Dunque Giorgio Conforto poteva benissimo non sapere che Morucci e la Faranda, allontanandosi dalle Brigate Rosse, fossero finiti in casa di sua figlia. Perché, come spiegava Claire Sterling, il KGB cercava di evitare il più possibile i contatti diretti con le organizzazioni eversive. Ben più interessante è poi la scoperta, avvenuta sempre nel 1979, di un collegamento diretto tra le azioni del terrorismo rosso e la Ndrangheta. Ancora una volta era dalla provincia di Rieti che emergeva la verità. L’allora sostituto procuratore Domenico Sica aveva intuito che un gruppo di terroristi di Vescovio (Rieti), che agiva sotto la sigla delle Unità Combattenti Comuniste (UCC), era in stretto contatto con i “picciotti” calabresi, e tra i sospettati vi era anche l’ex moglie di Franco Piperno, Fiora Pirri Ardizzone. Fu arrestata a Licoli (Napoli) il 7 aprile del 1978 in una base di Prima Linea insieme a Lanfranco Caminiti. Nel casolare di Vescovio furono trovati documenti appartenenti allo stesso stock di via Gradoli.
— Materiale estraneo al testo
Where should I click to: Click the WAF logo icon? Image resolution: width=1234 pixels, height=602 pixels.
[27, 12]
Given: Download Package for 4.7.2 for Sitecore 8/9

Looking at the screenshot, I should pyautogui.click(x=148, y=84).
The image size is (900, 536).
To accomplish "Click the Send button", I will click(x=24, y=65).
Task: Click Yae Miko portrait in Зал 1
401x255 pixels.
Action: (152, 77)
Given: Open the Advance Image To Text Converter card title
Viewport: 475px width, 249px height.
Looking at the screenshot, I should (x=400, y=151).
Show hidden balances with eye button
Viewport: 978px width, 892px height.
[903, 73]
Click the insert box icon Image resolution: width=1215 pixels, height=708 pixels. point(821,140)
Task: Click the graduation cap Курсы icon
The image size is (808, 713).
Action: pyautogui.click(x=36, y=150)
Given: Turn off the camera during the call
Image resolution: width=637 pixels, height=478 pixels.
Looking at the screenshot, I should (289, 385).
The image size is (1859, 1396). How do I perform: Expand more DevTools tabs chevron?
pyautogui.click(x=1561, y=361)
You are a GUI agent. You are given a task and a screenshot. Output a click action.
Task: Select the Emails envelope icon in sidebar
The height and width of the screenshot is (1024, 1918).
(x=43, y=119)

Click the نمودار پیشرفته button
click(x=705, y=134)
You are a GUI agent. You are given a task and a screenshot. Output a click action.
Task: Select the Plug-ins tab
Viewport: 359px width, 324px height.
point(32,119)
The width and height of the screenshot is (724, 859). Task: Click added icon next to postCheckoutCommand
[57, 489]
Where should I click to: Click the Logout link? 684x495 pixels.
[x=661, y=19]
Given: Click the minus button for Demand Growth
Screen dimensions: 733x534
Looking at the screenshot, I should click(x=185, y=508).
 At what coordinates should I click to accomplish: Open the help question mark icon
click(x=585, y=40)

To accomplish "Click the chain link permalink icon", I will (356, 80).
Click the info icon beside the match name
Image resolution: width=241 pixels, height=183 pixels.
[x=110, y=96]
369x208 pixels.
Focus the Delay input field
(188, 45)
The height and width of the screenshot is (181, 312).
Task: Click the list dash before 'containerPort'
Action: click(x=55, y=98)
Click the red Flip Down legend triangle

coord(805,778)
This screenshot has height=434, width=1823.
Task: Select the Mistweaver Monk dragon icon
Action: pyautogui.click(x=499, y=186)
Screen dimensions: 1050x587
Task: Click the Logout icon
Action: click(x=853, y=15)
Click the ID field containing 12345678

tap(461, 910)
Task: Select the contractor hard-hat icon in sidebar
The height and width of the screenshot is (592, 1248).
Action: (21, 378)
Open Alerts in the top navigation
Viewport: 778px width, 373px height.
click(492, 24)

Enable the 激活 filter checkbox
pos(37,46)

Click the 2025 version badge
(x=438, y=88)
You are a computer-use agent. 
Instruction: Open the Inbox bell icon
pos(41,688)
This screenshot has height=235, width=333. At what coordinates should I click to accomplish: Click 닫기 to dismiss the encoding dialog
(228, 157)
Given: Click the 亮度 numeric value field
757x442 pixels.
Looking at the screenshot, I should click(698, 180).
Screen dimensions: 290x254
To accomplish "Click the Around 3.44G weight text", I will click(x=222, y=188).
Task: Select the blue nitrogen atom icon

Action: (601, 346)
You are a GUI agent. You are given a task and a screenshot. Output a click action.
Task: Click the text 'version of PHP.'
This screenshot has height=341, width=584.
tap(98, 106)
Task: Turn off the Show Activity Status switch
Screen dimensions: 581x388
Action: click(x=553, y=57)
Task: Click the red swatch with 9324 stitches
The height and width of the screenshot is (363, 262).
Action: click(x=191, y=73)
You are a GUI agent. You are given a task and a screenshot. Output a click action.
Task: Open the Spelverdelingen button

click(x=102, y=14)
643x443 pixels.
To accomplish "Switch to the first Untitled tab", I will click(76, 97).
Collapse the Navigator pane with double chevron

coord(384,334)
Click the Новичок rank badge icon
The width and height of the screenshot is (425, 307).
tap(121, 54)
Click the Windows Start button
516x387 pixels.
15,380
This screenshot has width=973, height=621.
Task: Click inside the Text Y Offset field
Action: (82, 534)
Nonostante questi progressi, le indagini su Franco Piperno non fecero molta strada. Negli anni ‘80 il fondatore di Potere Operaio si rifugiò in Francia e poi in Canada. Il carcere italiano ebbe poche occasioni per conoscerlo. Quando rientrò nel nostro paese, stando a quanto scrive Wikipedia, la sua pena, due anni per “partecipazione ad associazione sovversiva”, era ormai prescritta. Un curioso trafiletto della Stampa dell’8 marzo 1998 titolava: “Franco Piperno riabilitato dal tribunale, non è più sovversivo”. Come Silvio Berlusconi, dopo aver evitato il carcere, aveva avviato la procedura per cancellare gli effetti della condanna penale, in modo da tornare candidamente a fare politica. “Mi sono sottoposto a questo stupido rito della riabilitazione perché ho una passione politica e civile per il mio paese e voglio partecipare”, disse nel virgolettato della Stampa, non sapendo che quello “stupido rito” lo avrebbe scelto, con molto più entusiasmo, anche il Cavaliere. E’ quindi diventato assessore alla cultura del comune di Cosenza e all’elezione per la presidenza della repubblica del 2006, pensate un po’, ricevette in totale cinque voti. Quello che scriveva Lino Jannuzzi su Tempo stava per divenire realtà: abbiamo rischiato seriamente di diventare tutti brigatisti.